START Data excerpts

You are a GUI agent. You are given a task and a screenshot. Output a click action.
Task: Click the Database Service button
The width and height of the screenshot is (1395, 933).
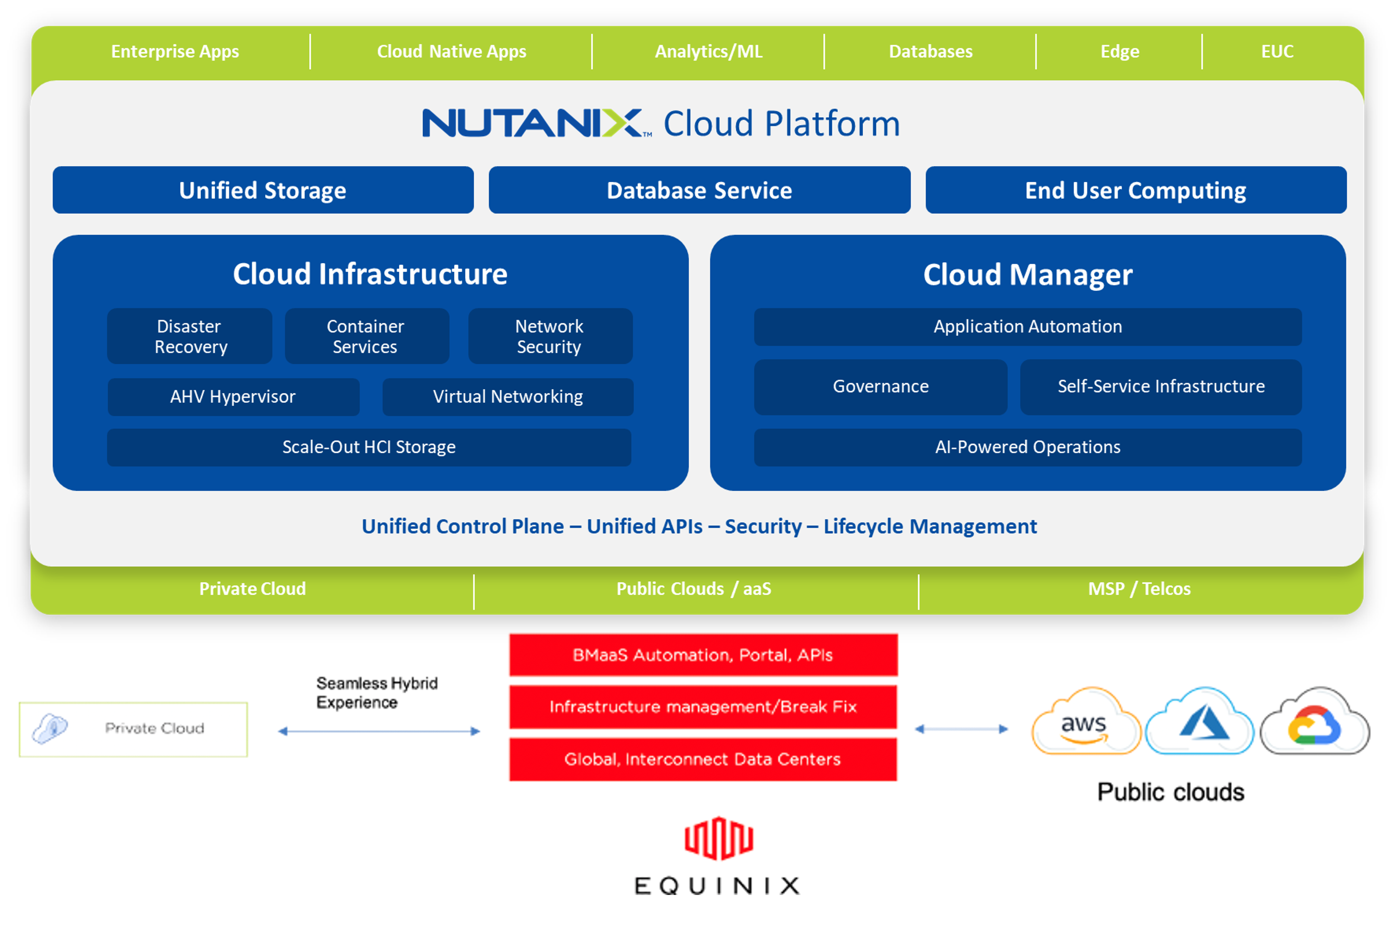coord(699,190)
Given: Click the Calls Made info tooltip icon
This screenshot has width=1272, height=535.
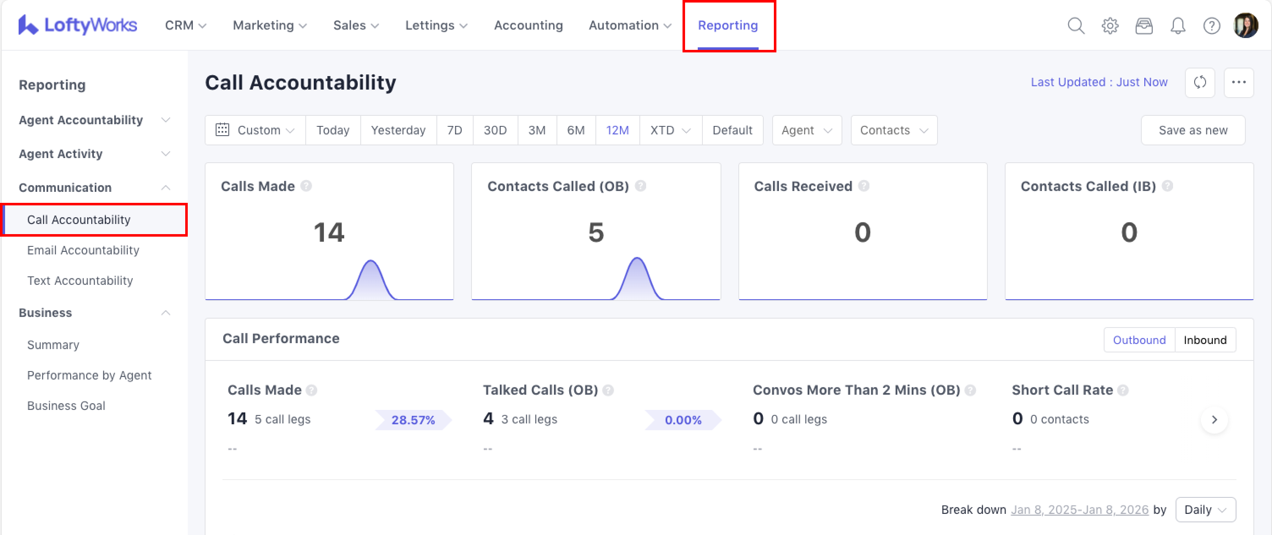Looking at the screenshot, I should click(x=306, y=186).
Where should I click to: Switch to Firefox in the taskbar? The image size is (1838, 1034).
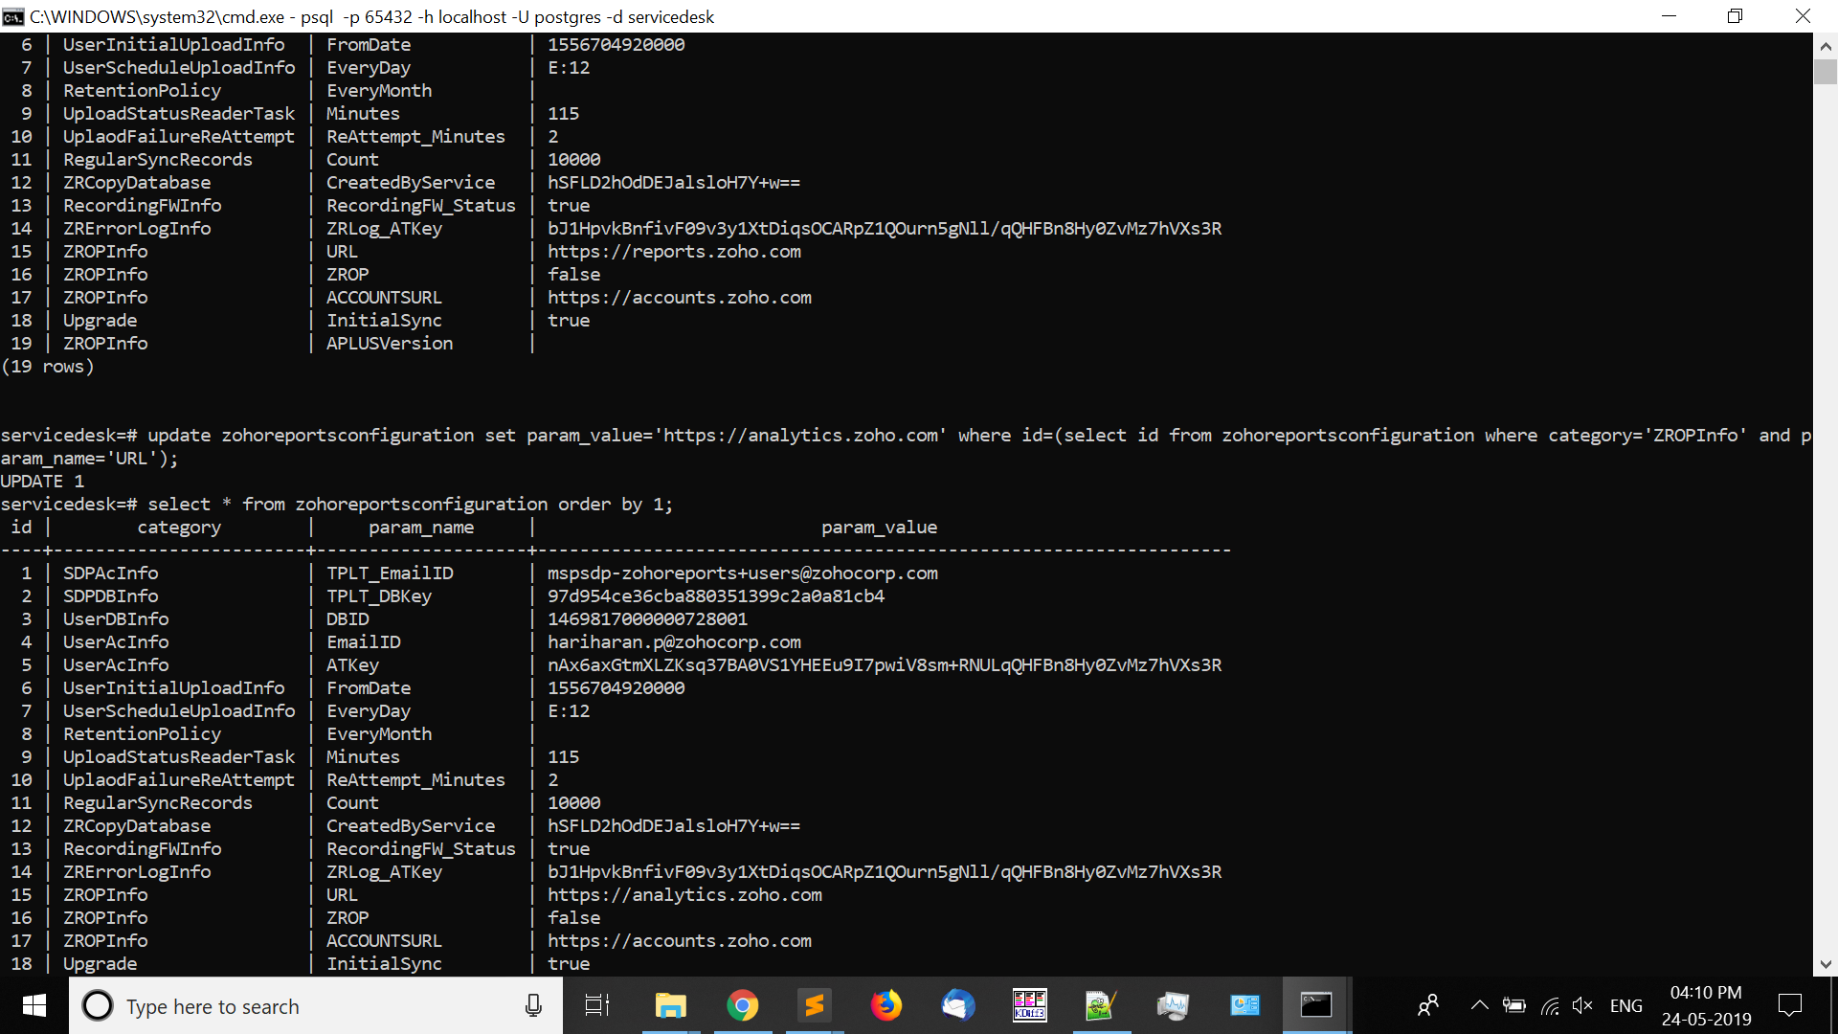[885, 1005]
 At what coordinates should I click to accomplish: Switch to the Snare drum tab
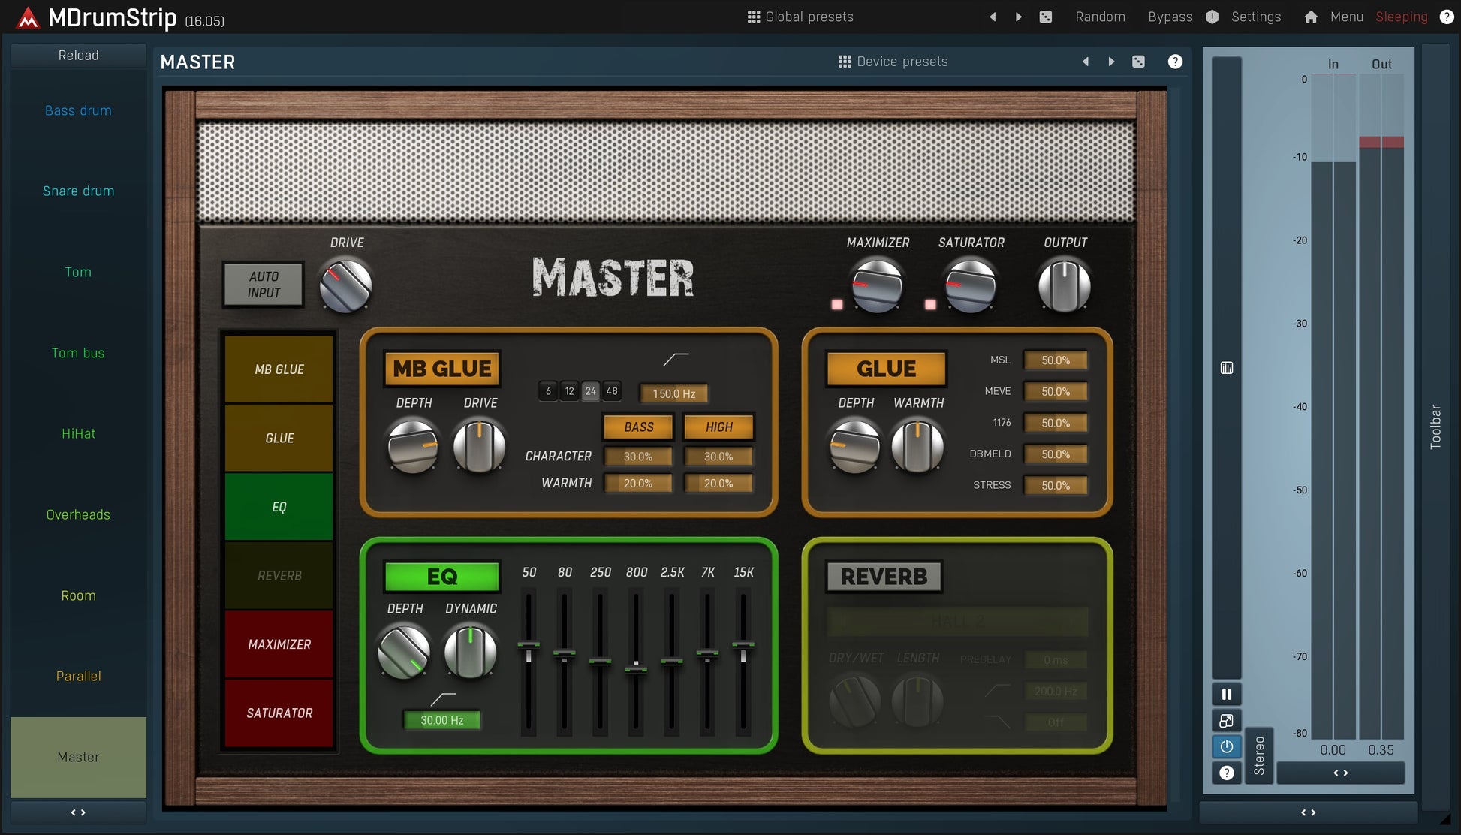[x=78, y=191]
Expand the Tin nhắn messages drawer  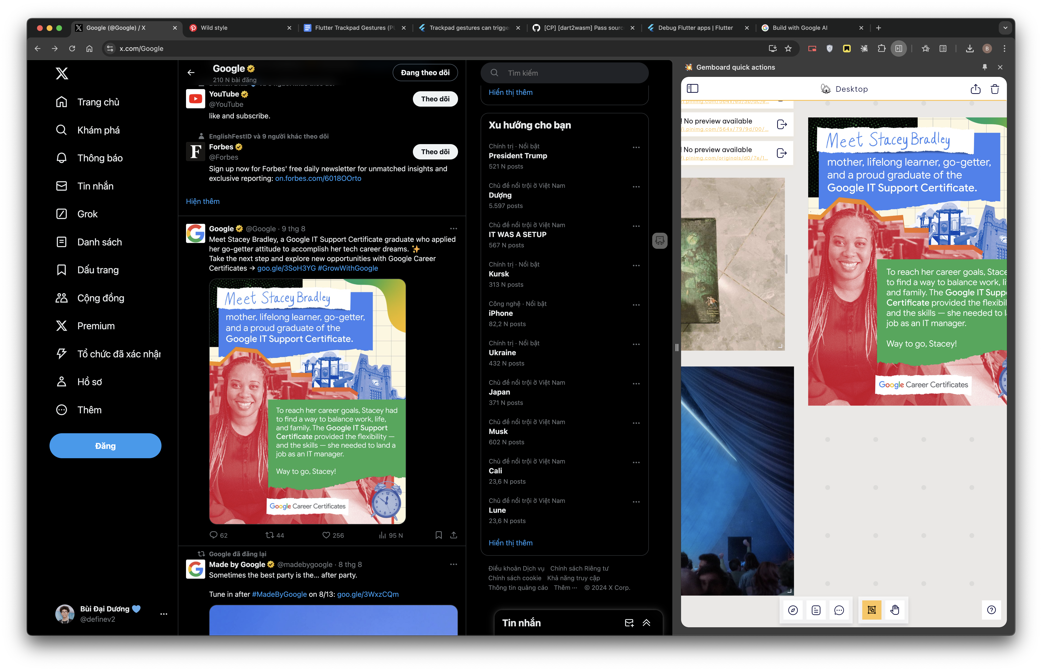pos(646,623)
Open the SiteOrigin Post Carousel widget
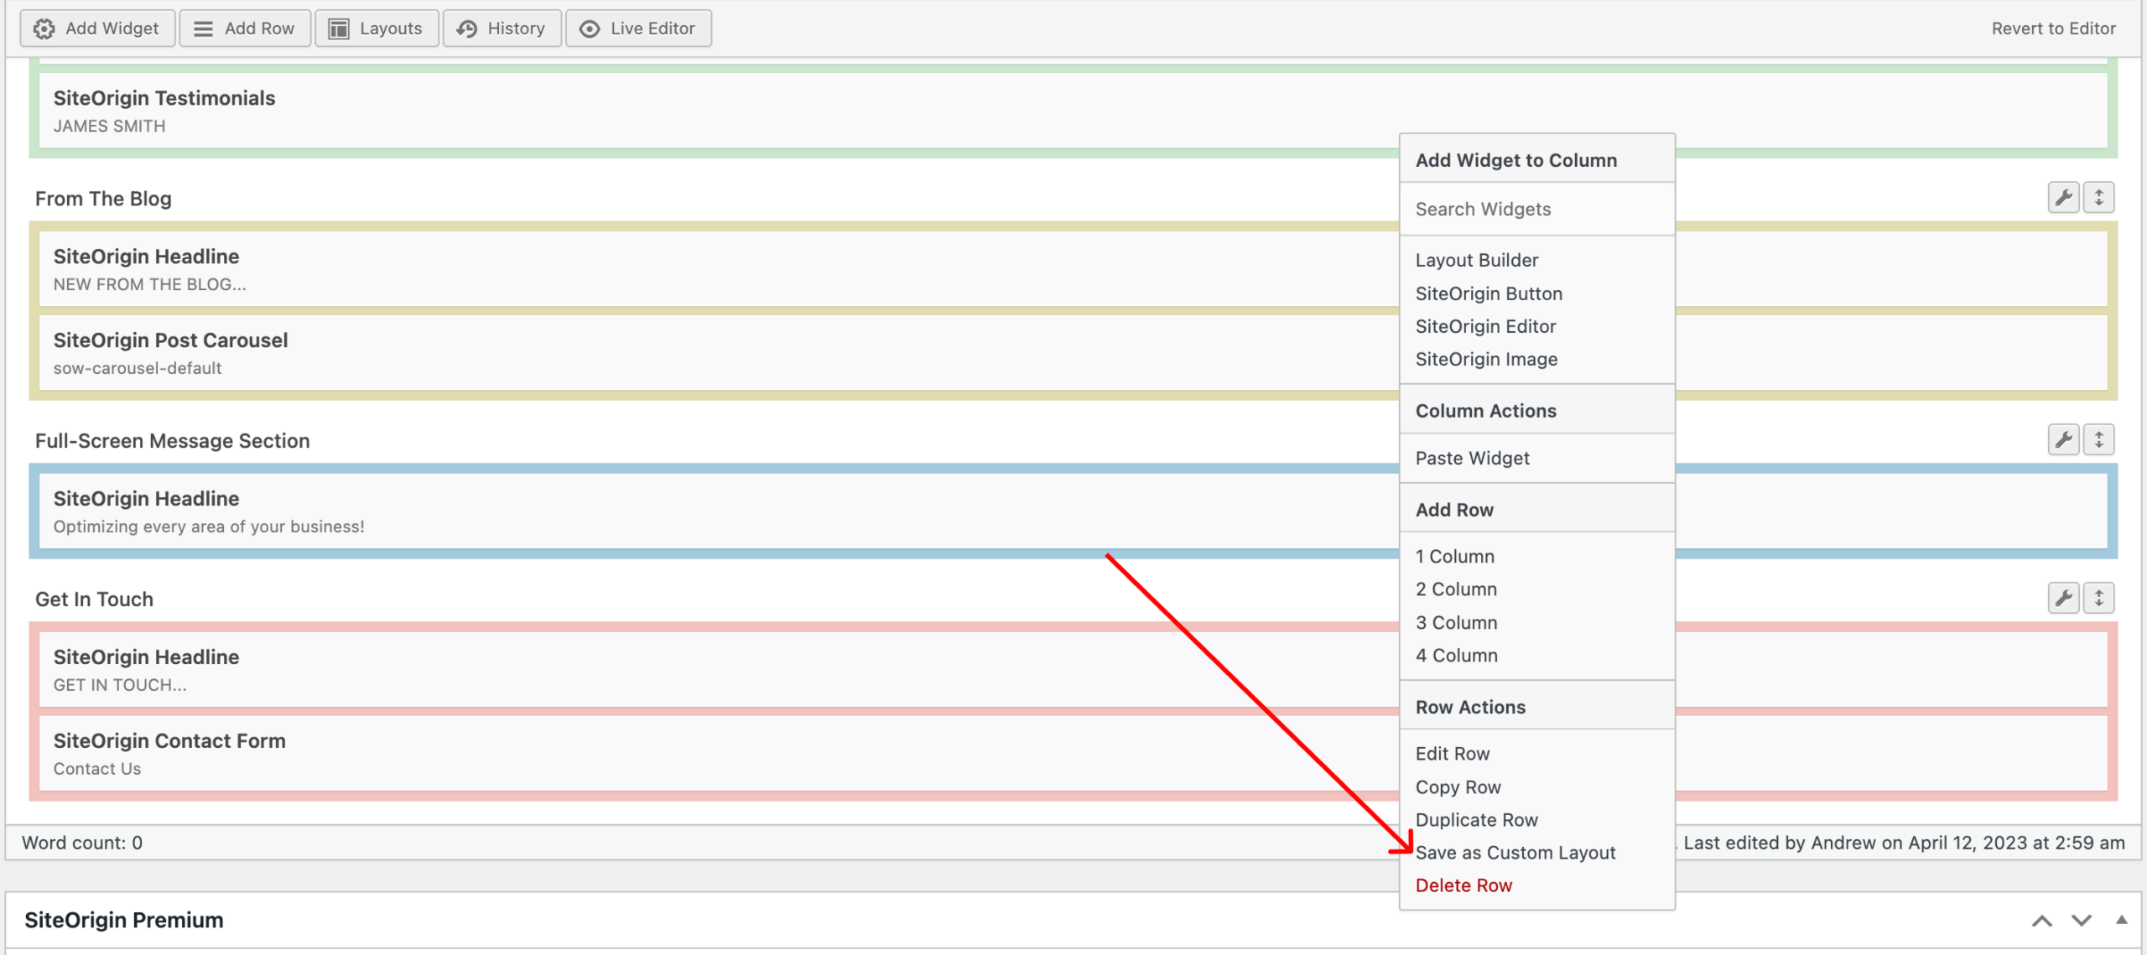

END Data excerpts

What this task involves
Exactly as they appear, transcribe the lines from the top of the material above through the line with "Given: Click the Calls Made info tooltip icon". Omit any picture.

Response for this exercise
You are a GUI agent. You are given a task and a screenshot. Output a click action.
Task: Click the Database Service button
The width and height of the screenshot is (1395, 933).
coord(699,190)
Given: Click the Calls Made info tooltip icon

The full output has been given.